Rats of Tobruk Association window decal from the author's private collection.

[Image] 9th Division troops move From Blue to Red Line at Tobruk

Tobruk, Libya, 8th August, 1941.

9th Division troops move to relieve others in the Red Line.

This image shows unidentified troops of the Australian 9th Division moving on foot from the inner perimeter "Blue Line" to relieve others in positions in the front "Red Line" at Tobruk.

Troops coming off the front lines, where they had often been in close contact with the enemy for weeks, would fall back to take up positions in the inner defensive perimeter known as the "Blue Line". When Tobruk was originally taken from the Italians in January, 1941 by the men of the Australian 6th Division the English command wanted to set up the outer defenses in the area known as the Blue Line. Australian command argued that the outer Red Line should be the one to hold as to do so would place enemy artillery out of range of the vital supply point, Tobruk Harbour. That one decision alone could may well have changed the entire course of the war.

Had defenses been set up at the originally planned Blue Line, Rommel's artillery would have likely captured the city within days. With a deep water harbour secured Rommel could move forward with his plans to rapidly take Egypt and with it, a gateway to the rich Middle Eastern oil fields of Iraq. With unlimited supply of oil relatively close to the planned Eastern Front with Russia the whole shape of the war starts to look different.

What strikes me about this image of the Libyan desert is that fact that the landscape, if viewed through a red filter, reminds me of footage I've seen of the surface of Mars. Weird I know but those rock formations are like nothing I've seen on this planet.

image 041777 Australian War Memorial.

[Image] On leave in Palestine, 1941.

NX17811 Pvt L.J McCarthy
2/17th Battalion
Palestine, 1941.

Today a parcel from my mother arrived that contained all the photos my Grandfather took from his time in active service with the 2/17th Battalion. This one is a classic photo postcard that I've scanned. On the back in my Grandfather's handwriting is the following;

"Tell-Aviv 1941. Les McCarthy. D Coy."

What I also realised when looking through the photos was that one of them stood out like I'd seen it before. It was of a bunch of diggers skylarking at Alamein, one of them wearing a German helmet. Try as I might I just couldn't think where I'd seen it before. I was certain it wasn't on the internet, but rather in a book.

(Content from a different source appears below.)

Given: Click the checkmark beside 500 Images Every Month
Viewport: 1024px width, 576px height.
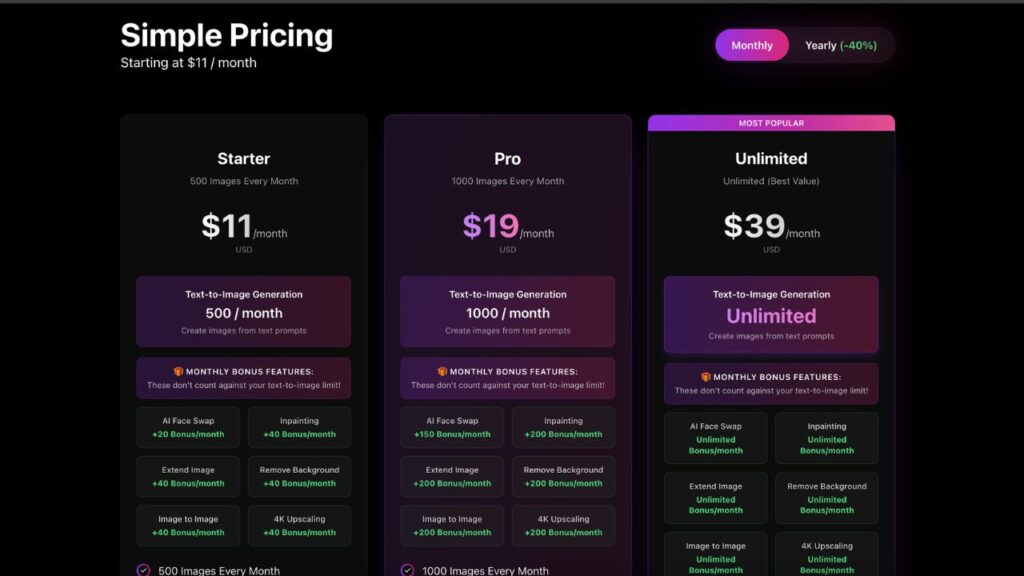Looking at the screenshot, I should 143,569.
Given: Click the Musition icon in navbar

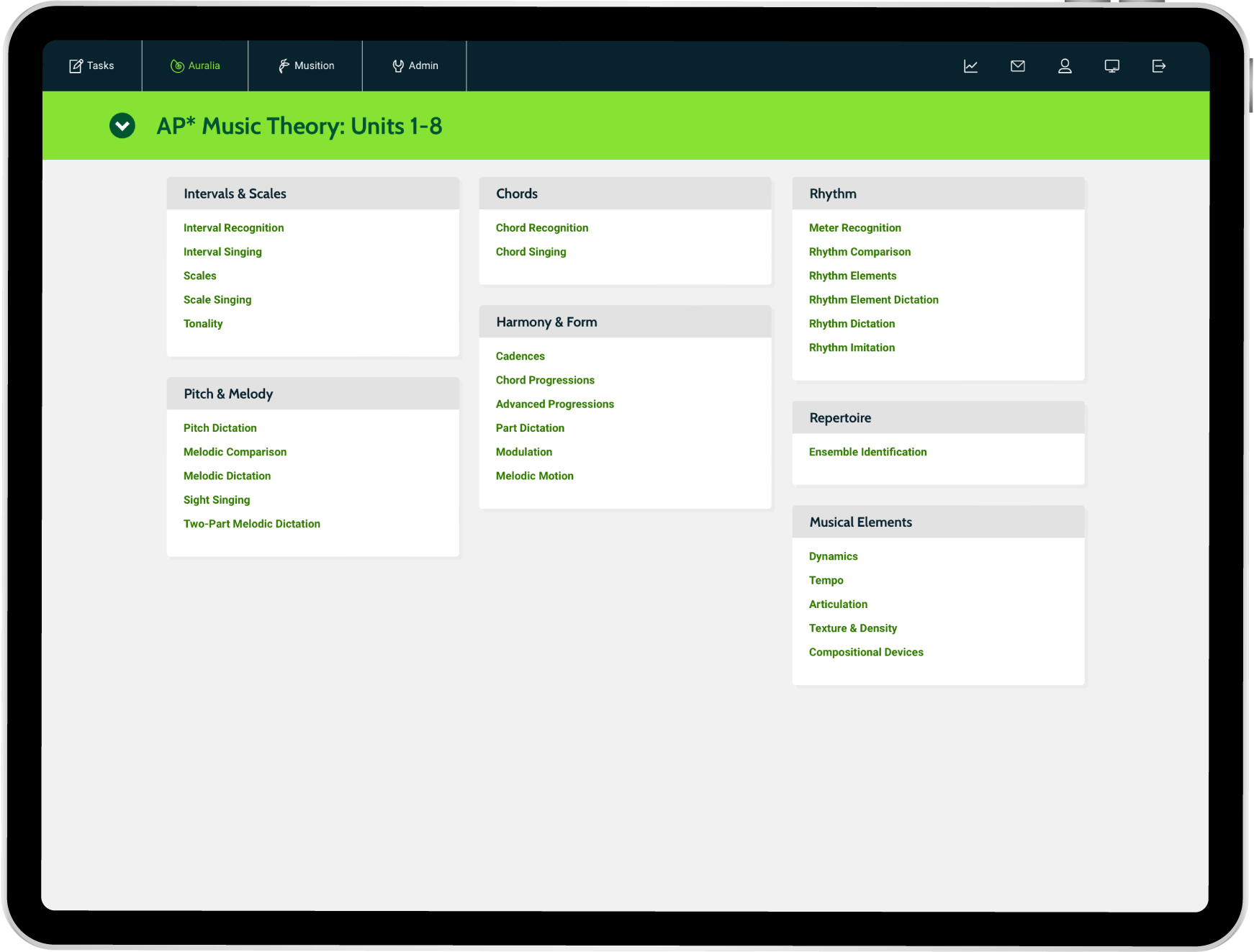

I went and made a cup of coffee and read through the names of the soldiers on the back of the photo and one name stood out.

Jack Barber.

Then it hit me. I had borrowed his book "The War, The Whores, The Afrika Korps" from my local library about 18 months ago and enjoyed it alot. What I didn't know at the time is that alot of these stories in the book concerned his mates on leave. My grandfather was one of his mates. I now have photos of my Grandfather on leave with Jack Barber.

Oh shit. I hope my mum doesn't read that book.

image from the author's personal collection.